|The Daily Show With Jon Stewart||M – Th 11p / 10c|
|Moment of Zen – Ignoramus|
“I just wanted to see how much of an insult it was to be called an ‘ignoramus’ … since I didn’t know what it meant, I just Googled it. It’s an ‘ignorant lawyer’! We all know Barack Obama is a lawyer, so Chavez was saying he was an ignorant lawyer.
–Gretchen Carlson, Fox & Friends – Fox News
Gretchen Carlson needs to Google the difference between the etymology† of a word and its definition††. I know, I know, the first entry at Google for “ignoramus” has a lot of words and symbols before it gives the definition, so I can see how the feeble-minded, unaccustomed to reading information out of a dictionary might be confused, but the definition is most certainly there. “Ignoramus” according to the page she read at Merriam-Webster states quite clearly that the meaning of the word is an utterly ignorant person or a dunce. Perhaps Ms. Carlson didn’t know the meaning of “ignorant” or “dunce” and couldn’t be bothered to look those words up.
I would however suggest that any adult speaker of English who doesn’t know –without looking it up on Google or in a dictionary– what kind of insult the word “ignoramus” is or what it means may very well be an ignoramus.Footnotes
- † While Merriam-Webster only gives the etymology of the word from its recorded usage in a 17th century play of the same name (Ignoramus) about an ignorant lawyer, that is not the word’s definition.

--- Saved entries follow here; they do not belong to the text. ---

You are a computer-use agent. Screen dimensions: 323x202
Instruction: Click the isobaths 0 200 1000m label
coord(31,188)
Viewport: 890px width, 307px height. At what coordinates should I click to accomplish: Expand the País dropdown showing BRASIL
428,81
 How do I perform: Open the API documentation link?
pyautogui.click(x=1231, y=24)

In fact, it’s not even the correct and full etymology. “From New Latin, a grand jury’s endorsement upon a bill of indictment when evidence is deemed insufficient to send the case to a trial jury, from Latin, we do not know, to be ignorant.” I trust my much better paper dictionaries over anything she could possibly find as the first link of a single word search on Google, thank you very much. [↩]

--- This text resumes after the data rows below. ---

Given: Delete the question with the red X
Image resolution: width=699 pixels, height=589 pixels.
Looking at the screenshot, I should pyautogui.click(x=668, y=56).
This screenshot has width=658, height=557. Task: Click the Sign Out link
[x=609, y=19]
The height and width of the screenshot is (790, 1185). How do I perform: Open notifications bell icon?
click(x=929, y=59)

- †† What the word means, dear Gretchen, in common parlance … not where the word came from. If we used the historical use of words to define their present usage, “preposterous” would still mean “in the wrong order” rather than “absurd” … which is what not knowing what ignoramus means is: utterly absurd or preposterous. Didn’t Gretchen go to grade school? Has she really never been called an ignoramus before or even heard the word somewhere in her 43 years of life?! [↩]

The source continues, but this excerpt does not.